Divorces in Maine can be broken down into two broad categories: matters that involve minor children and matters without minor children. Divorces that do not involve minor children deal with issues pertaining to property division, spousal support or alimony, and attorney fees. When minor children are involved, additional matters must be considered, including parental rights and responsibilities, residence, contact, and child support.
Matters not involving minor children are commenced by the filing and service of a complaint for divorce. Once commenced, the court will assign a docket number. Next, the court will issue a pre-trial scheduling order specifying dates by which certain steps in the case must be completed. The pre-trial order will include a deadline for the parties to exchange discovery, , set deadlines for the designation of expert witnesses, and deadlines for the parties to specify other witnesses and exhibits that would potentially be used in the event that there is a trial. Typically, three or four months are allotted for these events to take place before your case is set for a trial management conference in front of a judge.
The trial management conference is intended to address any pre-trial issues and determine when your case can be set for a final hearing.
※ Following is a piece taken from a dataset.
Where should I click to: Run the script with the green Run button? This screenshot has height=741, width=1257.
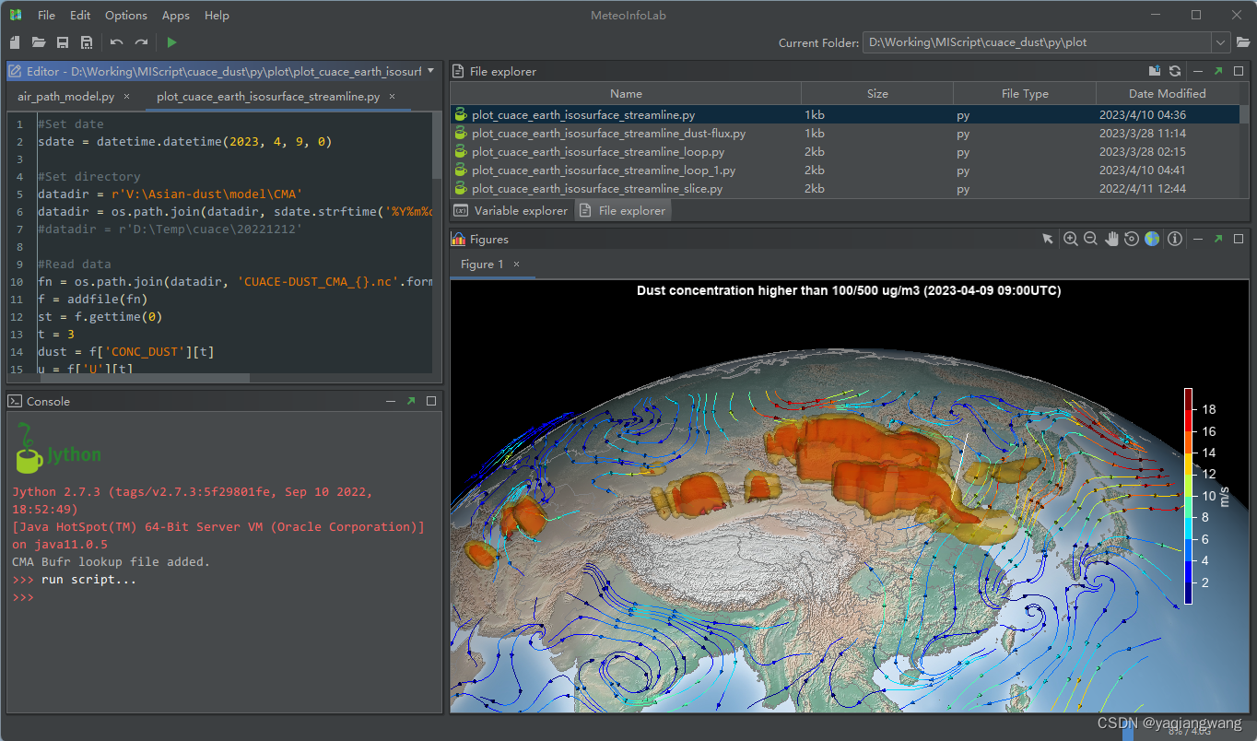click(170, 41)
In matters in which children are involved, the first step requires the parties participate in a case management conference. At family Magistrate will preside over this Case Management Conference. The Magistrate has authority to issue court orders on a temporary basis while your case is pending. At this conference, the family magistrate’s goal is to identify the issues and determine if there are other matter affecting the family such as criminal cases pending between the parties or protection from abuse orders between the parties. In addition, the family magistrate will identify the issues that need to be resolved in the case. The issues identified will include parental rights and responsibilities, primary residence, contact, and child support. The family magistrate will typically determine whether there is a need for a hearing to address temporary arrangements involving the children as well as matters related to possession of property and responsibility for debts. This may be necessary if one parent is preventing the other parent from gaining access to a child and controlling the family finances.
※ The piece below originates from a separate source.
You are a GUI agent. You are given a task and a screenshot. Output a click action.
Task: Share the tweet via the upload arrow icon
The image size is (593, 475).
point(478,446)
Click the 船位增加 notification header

Absent good cause, the court will require that the parties participate in a court sponsored mediation process. Mediation is intended to aid the parties in achieving resolution of the issues generated by the divorce. Most cases resolve through the mediation process, but those that do not will be scheduled for a hearing in front of a judge. The trial process is a technical presentation of evidence a judge will rely upon in rendering a decision. A judge’s decision is final and binding on both parties unless one or both parties appeal. The appeal process is very technical and beyond the scope.